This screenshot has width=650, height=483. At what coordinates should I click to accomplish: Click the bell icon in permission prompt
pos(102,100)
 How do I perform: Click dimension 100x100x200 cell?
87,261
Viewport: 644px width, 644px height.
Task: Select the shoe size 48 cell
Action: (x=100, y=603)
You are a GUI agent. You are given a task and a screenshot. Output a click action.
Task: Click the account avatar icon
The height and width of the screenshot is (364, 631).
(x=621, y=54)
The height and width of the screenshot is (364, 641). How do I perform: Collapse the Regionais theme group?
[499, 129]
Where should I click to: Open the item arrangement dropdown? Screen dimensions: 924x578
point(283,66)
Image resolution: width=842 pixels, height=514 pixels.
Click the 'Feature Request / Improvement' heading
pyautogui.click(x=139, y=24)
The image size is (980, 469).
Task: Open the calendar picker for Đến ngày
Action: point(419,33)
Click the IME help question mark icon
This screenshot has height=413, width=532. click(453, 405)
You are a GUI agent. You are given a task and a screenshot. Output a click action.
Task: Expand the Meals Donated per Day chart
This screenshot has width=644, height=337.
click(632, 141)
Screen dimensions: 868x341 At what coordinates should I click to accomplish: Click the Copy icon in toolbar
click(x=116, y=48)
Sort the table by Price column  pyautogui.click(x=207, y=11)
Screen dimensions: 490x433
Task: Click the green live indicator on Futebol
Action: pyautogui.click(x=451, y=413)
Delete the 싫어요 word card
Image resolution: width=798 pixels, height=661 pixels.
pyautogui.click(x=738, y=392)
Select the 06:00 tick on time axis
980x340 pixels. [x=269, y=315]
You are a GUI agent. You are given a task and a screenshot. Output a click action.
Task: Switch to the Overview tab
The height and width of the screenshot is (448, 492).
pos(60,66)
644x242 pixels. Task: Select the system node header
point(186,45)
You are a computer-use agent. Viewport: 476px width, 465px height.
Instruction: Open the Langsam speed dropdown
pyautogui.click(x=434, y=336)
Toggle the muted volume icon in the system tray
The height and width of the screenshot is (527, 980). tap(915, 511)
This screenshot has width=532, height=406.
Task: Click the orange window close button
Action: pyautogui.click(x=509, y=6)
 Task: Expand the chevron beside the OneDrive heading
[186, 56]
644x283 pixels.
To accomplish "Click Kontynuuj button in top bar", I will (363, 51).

▶ [INSTRUCTIONS FOR THE TASK]: Taking the entries above, write out exactly the lines starting with the line containing "The height and width of the screenshot is (364, 631)." and going on through the line containing "Task: Switch to the Overview tab", both included, and nothing else.

▶ [COMPLETED EXERCISE]:
The height and width of the screenshot is (364, 631).
(x=621, y=54)
The height and width of the screenshot is (364, 641). How do I perform: Collapse the Regionais theme group?
[499, 129]
Where should I click to: Open the item arrangement dropdown? Screen dimensions: 924x578
point(283,66)
Image resolution: width=842 pixels, height=514 pixels.
Click the 'Feature Request / Improvement' heading
pyautogui.click(x=139, y=24)
The image size is (980, 469).
Task: Open the calendar picker for Đến ngày
Action: point(419,33)
Click the IME help question mark icon
This screenshot has height=413, width=532. click(453, 405)
You are a GUI agent. You are given a task and a screenshot. Output a click action.
Task: Expand the Meals Donated per Day chart
This screenshot has width=644, height=337.
click(632, 141)
Screen dimensions: 868x341 At what coordinates should I click to accomplish: Click the Copy icon in toolbar
click(x=116, y=48)
Sort the table by Price column  pyautogui.click(x=207, y=11)
Screen dimensions: 490x433
Task: Click the green live indicator on Futebol
Action: pyautogui.click(x=451, y=413)
Delete the 싫어요 word card
Image resolution: width=798 pixels, height=661 pixels.
pyautogui.click(x=738, y=392)
Select the 06:00 tick on time axis
980x340 pixels. [x=269, y=315]
You are a GUI agent. You are given a task and a screenshot. Output a click action.
Task: Switch to the Overview tab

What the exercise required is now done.